◆ AIM OF THE EXERCISE
When the word "will" appears in a line of the data below, list that line.

----------------------------------------

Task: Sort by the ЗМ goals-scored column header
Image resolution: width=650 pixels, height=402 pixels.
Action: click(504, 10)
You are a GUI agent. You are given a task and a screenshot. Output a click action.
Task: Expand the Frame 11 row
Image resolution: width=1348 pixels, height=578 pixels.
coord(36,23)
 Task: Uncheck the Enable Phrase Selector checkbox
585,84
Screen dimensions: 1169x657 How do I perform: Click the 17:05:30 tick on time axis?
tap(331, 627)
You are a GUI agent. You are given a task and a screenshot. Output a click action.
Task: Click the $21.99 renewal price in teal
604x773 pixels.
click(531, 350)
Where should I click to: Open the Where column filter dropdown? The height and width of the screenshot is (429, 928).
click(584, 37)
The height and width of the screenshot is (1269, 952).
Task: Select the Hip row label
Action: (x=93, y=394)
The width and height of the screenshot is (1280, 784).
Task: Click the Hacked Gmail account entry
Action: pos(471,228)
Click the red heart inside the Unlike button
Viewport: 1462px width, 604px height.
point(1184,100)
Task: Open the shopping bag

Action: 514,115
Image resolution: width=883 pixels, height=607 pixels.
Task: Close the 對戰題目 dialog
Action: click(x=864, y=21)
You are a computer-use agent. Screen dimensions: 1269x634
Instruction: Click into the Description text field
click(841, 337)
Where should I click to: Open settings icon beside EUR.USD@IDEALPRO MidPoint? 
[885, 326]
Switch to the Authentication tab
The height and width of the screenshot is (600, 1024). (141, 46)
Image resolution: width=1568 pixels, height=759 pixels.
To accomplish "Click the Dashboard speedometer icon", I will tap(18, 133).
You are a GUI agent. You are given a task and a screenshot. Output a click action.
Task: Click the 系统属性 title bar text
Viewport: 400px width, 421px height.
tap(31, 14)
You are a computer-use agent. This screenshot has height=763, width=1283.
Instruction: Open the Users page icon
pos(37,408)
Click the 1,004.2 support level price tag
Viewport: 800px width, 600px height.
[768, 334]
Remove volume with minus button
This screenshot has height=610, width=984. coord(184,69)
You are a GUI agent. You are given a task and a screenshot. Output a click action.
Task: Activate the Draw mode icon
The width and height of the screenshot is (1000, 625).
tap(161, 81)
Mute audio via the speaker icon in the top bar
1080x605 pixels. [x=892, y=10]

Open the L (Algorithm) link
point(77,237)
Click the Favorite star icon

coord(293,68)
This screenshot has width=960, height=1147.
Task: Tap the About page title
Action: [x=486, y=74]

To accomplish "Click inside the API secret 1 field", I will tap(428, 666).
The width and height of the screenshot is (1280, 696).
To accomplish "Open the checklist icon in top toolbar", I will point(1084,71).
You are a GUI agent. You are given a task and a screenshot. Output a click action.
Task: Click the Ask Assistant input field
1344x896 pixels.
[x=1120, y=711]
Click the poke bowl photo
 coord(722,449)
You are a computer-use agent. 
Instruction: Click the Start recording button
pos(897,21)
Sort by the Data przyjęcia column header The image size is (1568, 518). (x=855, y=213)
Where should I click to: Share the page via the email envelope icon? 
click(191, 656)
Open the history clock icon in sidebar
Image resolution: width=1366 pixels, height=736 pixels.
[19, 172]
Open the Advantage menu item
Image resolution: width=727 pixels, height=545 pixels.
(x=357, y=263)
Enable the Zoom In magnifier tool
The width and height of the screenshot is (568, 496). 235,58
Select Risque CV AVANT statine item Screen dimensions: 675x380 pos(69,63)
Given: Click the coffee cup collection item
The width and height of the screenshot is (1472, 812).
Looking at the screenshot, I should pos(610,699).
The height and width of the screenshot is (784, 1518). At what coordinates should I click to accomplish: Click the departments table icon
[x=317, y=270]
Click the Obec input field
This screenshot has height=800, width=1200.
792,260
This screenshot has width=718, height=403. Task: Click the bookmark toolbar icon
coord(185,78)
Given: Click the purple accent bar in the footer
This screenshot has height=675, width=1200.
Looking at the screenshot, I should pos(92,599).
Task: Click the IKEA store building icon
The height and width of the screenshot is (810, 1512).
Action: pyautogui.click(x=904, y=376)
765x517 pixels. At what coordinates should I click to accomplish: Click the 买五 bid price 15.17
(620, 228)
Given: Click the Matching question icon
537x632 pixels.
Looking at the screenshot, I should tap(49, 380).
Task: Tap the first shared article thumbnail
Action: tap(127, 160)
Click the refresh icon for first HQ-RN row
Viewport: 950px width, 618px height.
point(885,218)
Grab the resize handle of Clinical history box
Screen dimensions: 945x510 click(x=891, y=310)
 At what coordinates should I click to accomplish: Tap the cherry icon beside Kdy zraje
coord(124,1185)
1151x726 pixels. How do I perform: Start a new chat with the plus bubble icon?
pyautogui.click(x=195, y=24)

----------------------------------------

◆ ANSWER TO THE PROBLEM
To accomplish "Click the Dashboard speedometer icon", I will tap(18, 133).
To accomplish "Click inside the API secret 1 field", I will tap(428, 666).
To accomplish "Open the checklist icon in top toolbar", I will point(1084,71).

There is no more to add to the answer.